Given instruction 1:
Please summarize the Drama Stage description in two sentences.

Selected text:
+ + + +

- Promotional poster for season 6
- Also known as: 'O'pening' tvN X TVING Short Drama Curation
- Hangul: 드라마 스테이지
- RR: Deurama seuteiji
- MR: Tŭrama sŭt'eiji
- Genre: Drama
- Created by: CJ ENM Entertainment Division
- Country of origin: South Korea
- Original language: Korean
- No. of seasons: 8
- No. of episodes: 72 (list of episodes)

Production
- Executive producers: Jinnie Choi (seasons 1–3); Kim Young-kyu (seasons 4-6); Jang Kyung-ik (seasons 7-8);
- Camera setup: Single-camera
- Running time: 70 minutes
- Production company: Studio Dragon (in partnership with some other production companies)
- Budget: ₩13 billion (season 1) (approx. US$18 million)

Original release
- Network: TVN
- Release: December 2, 2017 – present

= Drama Stage =

2017 South Korean weekly television program

Drama Stage is a South Korean weekly television program featuring ten one-act dramas, which is similar to Drama Special broadcast on KBS2. The short plays were created by writers selected from the O'pen Drama Storyteller Exhibition. (Note: O'pen is CJ E&M's collaboration with its drama production subsidiaries Studio Dragon and CJ Cultural Foundation to provide an open creative space and opportunity for those who dream of becoming a pen (a writer): television and film scriptwriters. This is a creative development and debut support project that supports the entire process from script planning and development, video production, organization and business matching. CJ E&M boosts investment ₩13 billion (season 1) (approx. US$18 million) to grow drama and movie writers.) O'pen writers were recruited through an open call between January and March 2017. A total of 3,700 aspiring writers applied for the competition with scripts for dramas or films during the contest period of about two months. Dozen of various drama and film industry officials judged the scripts in two to three rounds. The jury finally selected 35 new writers, including 20 new drama writers and 15 new movie writers. Held by CJ E&M, these were adapted as one-act dramas produced by the former's subsidiary Studio Dragon in partnership with other companies. It aired on TVN every Saturday midnight.

+ + + +

Material provided:
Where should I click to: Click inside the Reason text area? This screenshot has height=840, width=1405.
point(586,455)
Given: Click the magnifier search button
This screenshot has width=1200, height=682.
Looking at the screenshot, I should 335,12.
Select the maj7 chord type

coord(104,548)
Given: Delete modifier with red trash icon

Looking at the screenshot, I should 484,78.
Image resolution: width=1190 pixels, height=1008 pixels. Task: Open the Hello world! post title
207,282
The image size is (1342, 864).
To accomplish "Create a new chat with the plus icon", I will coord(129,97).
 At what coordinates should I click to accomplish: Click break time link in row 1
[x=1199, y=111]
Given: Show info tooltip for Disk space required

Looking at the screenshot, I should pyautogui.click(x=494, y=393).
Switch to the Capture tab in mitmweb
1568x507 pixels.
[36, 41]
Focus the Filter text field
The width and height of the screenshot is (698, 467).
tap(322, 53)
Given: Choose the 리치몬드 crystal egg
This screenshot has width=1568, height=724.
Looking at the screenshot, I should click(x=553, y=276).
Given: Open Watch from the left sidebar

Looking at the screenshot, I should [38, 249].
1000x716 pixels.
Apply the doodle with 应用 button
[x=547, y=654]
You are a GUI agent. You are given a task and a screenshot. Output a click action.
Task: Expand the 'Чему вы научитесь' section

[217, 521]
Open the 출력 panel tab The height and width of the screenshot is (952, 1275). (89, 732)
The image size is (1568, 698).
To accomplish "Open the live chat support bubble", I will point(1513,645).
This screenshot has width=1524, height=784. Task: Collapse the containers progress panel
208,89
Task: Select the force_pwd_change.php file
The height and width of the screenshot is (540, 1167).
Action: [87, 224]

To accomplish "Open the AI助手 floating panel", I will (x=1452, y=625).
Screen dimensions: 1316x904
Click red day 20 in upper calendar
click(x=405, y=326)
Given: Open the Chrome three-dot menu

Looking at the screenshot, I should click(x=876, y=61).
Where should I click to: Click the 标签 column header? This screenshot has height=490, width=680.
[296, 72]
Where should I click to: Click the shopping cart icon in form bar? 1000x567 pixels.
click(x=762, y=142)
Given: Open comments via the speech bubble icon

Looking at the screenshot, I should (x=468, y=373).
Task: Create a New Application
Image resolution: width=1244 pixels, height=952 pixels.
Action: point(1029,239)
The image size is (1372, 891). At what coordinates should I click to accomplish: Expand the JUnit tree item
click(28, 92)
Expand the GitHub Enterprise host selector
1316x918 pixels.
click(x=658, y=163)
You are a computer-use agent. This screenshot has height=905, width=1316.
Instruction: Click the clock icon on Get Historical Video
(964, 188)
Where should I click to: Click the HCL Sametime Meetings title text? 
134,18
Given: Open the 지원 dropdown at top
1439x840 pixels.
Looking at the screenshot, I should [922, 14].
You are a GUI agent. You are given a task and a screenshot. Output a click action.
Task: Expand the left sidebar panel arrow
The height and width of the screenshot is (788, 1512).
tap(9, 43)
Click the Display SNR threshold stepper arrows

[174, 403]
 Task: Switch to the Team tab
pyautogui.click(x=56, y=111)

+ + + +

Given instruction 2:
Quote the records starting with the line with "Given: Open the Chrome three-dot menu" and going on through the last line of the records.

Problem solution 1:
Drama Stage is a South Korean weekly television program on TVN that features one-act dramas created by writers selected from the O'pen Drama Storyteller Exhibition. Of the 3,700 aspiring writers who applied through an open call between January and March 2017, the jury selected 35 new writers, whose scripts were adapted as one-act dramas produced by Studio Dragon in partnership with other companies.

Problem solution 2:
Given: Open the Chrome three-dot menu

Looking at the screenshot, I should click(x=876, y=61).
Where should I click to: Click the 标签 column header? This screenshot has height=490, width=680.
[296, 72]
Where should I click to: Click the shopping cart icon in form bar? 1000x567 pixels.
click(x=762, y=142)
Given: Open comments via the speech bubble icon

Looking at the screenshot, I should (x=468, y=373).
Task: Create a New Application
Image resolution: width=1244 pixels, height=952 pixels.
Action: point(1029,239)
The image size is (1372, 891). At what coordinates should I click to accomplish: Expand the JUnit tree item
click(28, 92)
Expand the GitHub Enterprise host selector
1316x918 pixels.
click(x=658, y=163)
You are a computer-use agent. This screenshot has height=905, width=1316.
Instruction: Click the clock icon on Get Historical Video
(964, 188)
Where should I click to: Click the HCL Sametime Meetings title text? 
134,18
Given: Open the 지원 dropdown at top
1439x840 pixels.
Looking at the screenshot, I should [922, 14].
You are a GUI agent. You are given a task and a screenshot. Output a click action.
Task: Expand the left sidebar panel arrow
The height and width of the screenshot is (788, 1512).
tap(9, 43)
Click the Display SNR threshold stepper arrows

[174, 403]
 Task: Switch to the Team tab
pyautogui.click(x=56, y=111)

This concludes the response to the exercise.